[Excerpt to read]
((

Procedure  : (Gulab Jamun)
  • Take out the Ricotta cheese out of the container and into a strainer. Ensure you drain any excess liquid out.
  • Start by placing the milk powder in a bowl and add in One Tbs flour and mix.  Now Add the cheese a Tbs at a time.
  • You may also add the second TBS of plain white flour. Most of the times I don’t need to, but those of you living in humid climes may need to do this.
  • Stop  adding more ricotta cheese when the dough is soft and springy to touch and not too dry /wet.
  • Knead it all into a ball and let it rest for about 20 – 30 minutes, covered with a plastic wrap.
  • Then divide into 40 equal sized balls for medium sized Gulab jamun. You can vary the size as per your choice.
  • Ensure each of the dough ball you make is similar in shape. I like to make them  sphere shaped.
  • Heat a kadai or a wok with the ghee in it over a medium flame. The shape of the kadai is an enabler for frying in small quantities of ghee. Remember the bigger the wok, the more oil/ghee you need. If you don’t have the kadai or wok , you can use a heavy pan for frying. Ensure that when you put in the dough balls into the oil/ghee they are completely submerged.
  • Now once the ghee heats up – here is how you test the temperature : pinch out a small portion of the dough and add it to the ghee . If it rises up too fast- the ghee  is too hot. If it stays in – the ghee is not yet hot. The ideal temperature is where this piece of dough will slowly rise to the top.

))

[To-do list]
[A] Answer these questions using the gulab jamun procedure:
(i) How long should the kneaded dough ball rest?
(ii) Into how many balls is the dough divided for medium-sized gulab jamun?
(iii) What does it mean if the test piece of dough rises up too fast in the ghee?
[B] Extend the gulab jamun procedure with the next few steps, starting right after its last sentence.

[Data segment]
((

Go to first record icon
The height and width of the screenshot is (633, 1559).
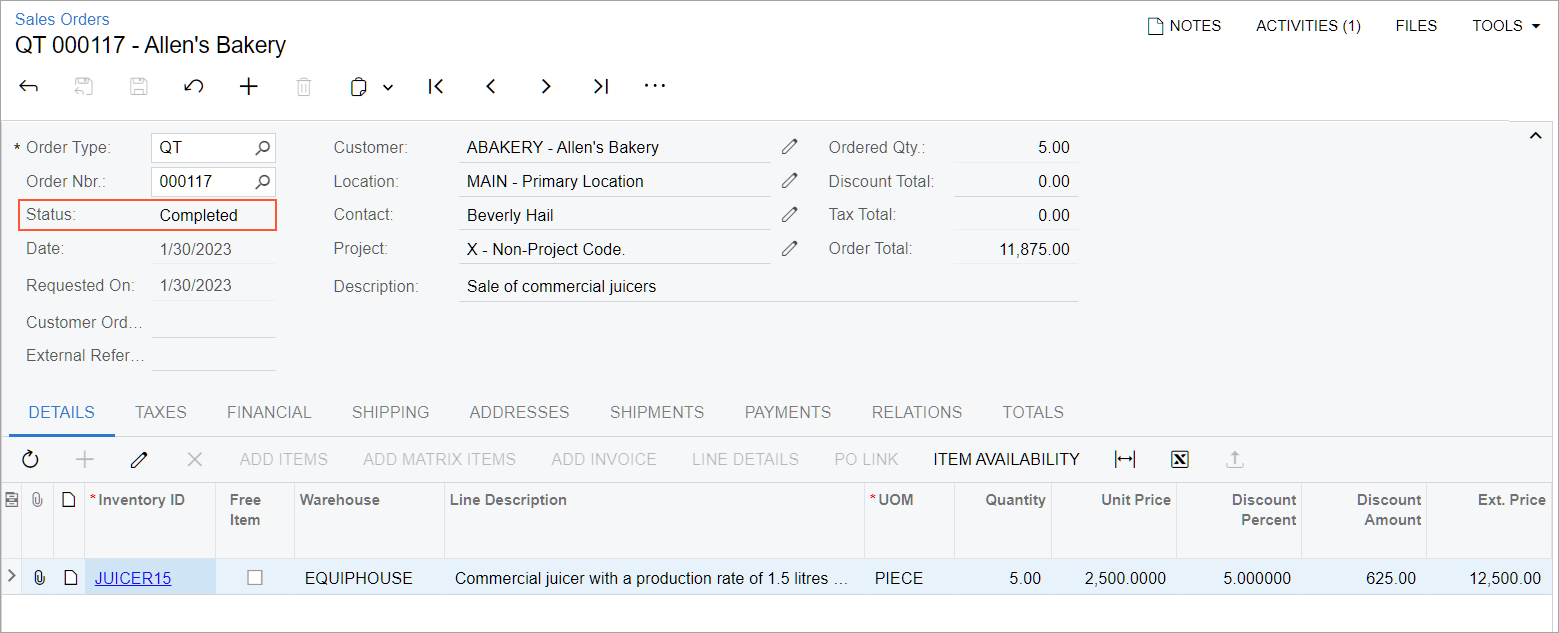[435, 87]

))

[Results of the tasks]
[A]
(i) About 20 to 30 minutes, covered with a plastic wrap.
(ii) 40 equal-sized balls.
(iii) The ghee is too hot.

[B]
  • Once you are sure that the ghee is at the right temperature, slowly add the dough balls.
  • Do not add more than a few at a time as it will lower the temperature of the ghee. Fry at medium heat until dark brown in color.
  • Strain and drop them into the sugar syrup.
  • Repeat for the rest of the dough balls.
  • Let the Gulab Jamuns soak for at least a couple of hours before you attempt to taste. The soaking process is critical to let the sugar syrup seep into the Jamuns.

Now you can bite into those globes of sin and close your eyes to enjoy a moment of pure bliss. For the Diva dessert touch serve hot Gulab Jamuns with Vanilla Icecream.

 

Alternately, use a pack of ‘Chitle bandu’ Gulab jamun mix and repeat the whole process. Instead of milk powder and flour, you will be using the prepacked milk powder and flour combo. This is particularly helpful if you have never made Gulab Jamun before.